Hybrid Pedagogy’s Jesse Stommel and our very own Charlotte Frost continue their Hackademic series with a new set of hints, tips and hacks focused on academic networking.
BUY A DOMAIN NAME. This is relatively simple. If you don’t own your own domain, buy it now. You don’t necessarily even need server space or a website to put up. In lieu of anything more elaborate, simply forward your domain to your work profile or Academia.edu page. Eventually you might build a blog or substantial website and use the domain for that. The point is to start laying claim to your online identity. You’ll be glad you did as your career grows, because you’ll have an easy-to-find web presence with some history that will help your work show up in google searches.
MartiC said on February 6, 2014
I have gotten this advice before and actually investigated it, but was stymied by trying to decide what kind of domain I should get .com, .org, .net, something else?? I know ideally I should probably get them all, but if I were only going to get one which should it be?

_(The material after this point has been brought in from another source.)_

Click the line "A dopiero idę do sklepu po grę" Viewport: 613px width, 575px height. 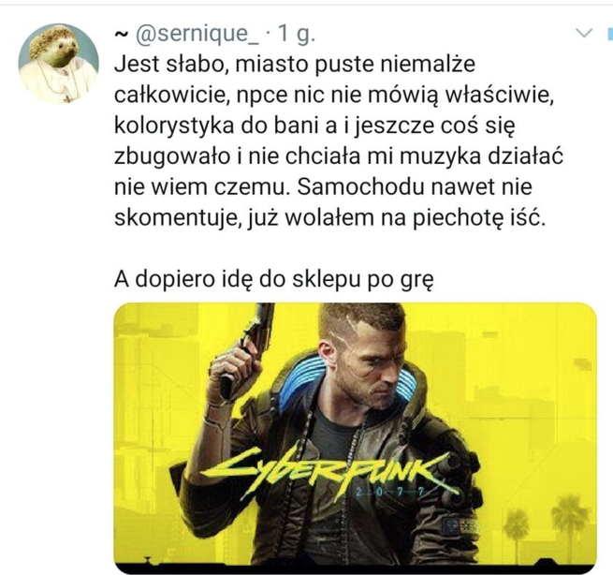point(274,280)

Chris Shaw said on February 19, 2014
The additional advantage is providing you with a professional email address. Think of the last journal article you read, where the author’s contact email wasn’t with a professional institution (.edu, .ac.uk etc). It was probably some wierd auto-assigned thing from gmail (other email providers are available!) – likely with a string of numbers in that no-one will easily remember. Or worse still, some random in-joke name from your college years that does nothing for your professional credibility now.
The further & ongoing career advantage of a permanent domain & email, is it won’t change when you move house, change ISP or cellular provider etc.
MartiC – I went with .NET, but only because that was the only permutation of my name that hadn’t already been taken.